Using the predictors that remained with non-zero coefficients after the LASSO, we applied the Lindemann Merenda and Gold (LMG) algorithm to estimate the relative importance of each of the predictors. This algorithm calculates the contributed proportion of variance explained for each predictor averaged over orderings among predictors [18]. Since this algorithm does not account for repeated measures within subjects, only data from the first exercise session was used for this estimation.

### Rationale for mixed effects model

The data used in this analysis encompasses variation at two levels: variation between subjects and variation within subjects (repeated measures of blood glucose levels from the same individual). We chose a mixed effects model because it can account for these two forms of variability and improve the estimation of population level (fixed) effects [19]. In addition the accuracy of these models improves as the individual contributes more data, supporting our goal of developing a practically useful model [20].

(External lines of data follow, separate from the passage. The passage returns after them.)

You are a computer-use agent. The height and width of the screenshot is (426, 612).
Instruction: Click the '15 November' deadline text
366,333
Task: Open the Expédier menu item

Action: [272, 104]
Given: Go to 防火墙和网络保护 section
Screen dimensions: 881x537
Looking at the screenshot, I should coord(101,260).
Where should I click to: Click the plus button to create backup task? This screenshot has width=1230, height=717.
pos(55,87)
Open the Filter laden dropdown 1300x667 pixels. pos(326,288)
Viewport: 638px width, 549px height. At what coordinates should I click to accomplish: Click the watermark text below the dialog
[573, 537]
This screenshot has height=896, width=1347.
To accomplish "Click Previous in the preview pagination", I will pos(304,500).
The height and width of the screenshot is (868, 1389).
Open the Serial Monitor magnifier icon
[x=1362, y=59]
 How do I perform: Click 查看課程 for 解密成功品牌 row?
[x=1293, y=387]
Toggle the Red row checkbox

### Testing of model structure

We used a series of likelihood ratio tests to compare the baseline mixed model (random intercepts only; grouped by subject ID) to more complex models. These tests were done sequentially, based on the relative importance of predictors estimated by the LMG algorithm. Predictors that vary within subjects were modeled as random slopes (e.g. individual-specific coefficients for pre-exercise glucose). Predictors that vary between individuals were modeled as grouping factors for random intercepts (e.g. individuals grouped within levels of hemoglobin A1c). Within the lme package in R, random effects are estimated as components of the full model using the expectation–maximization algorithm [21].

### Cross validation of model in development dataset

The resulting model was then tested in a leave one out cross-validation using the development dataset. We calculated model error as the percentage of predictions that were within measurement error.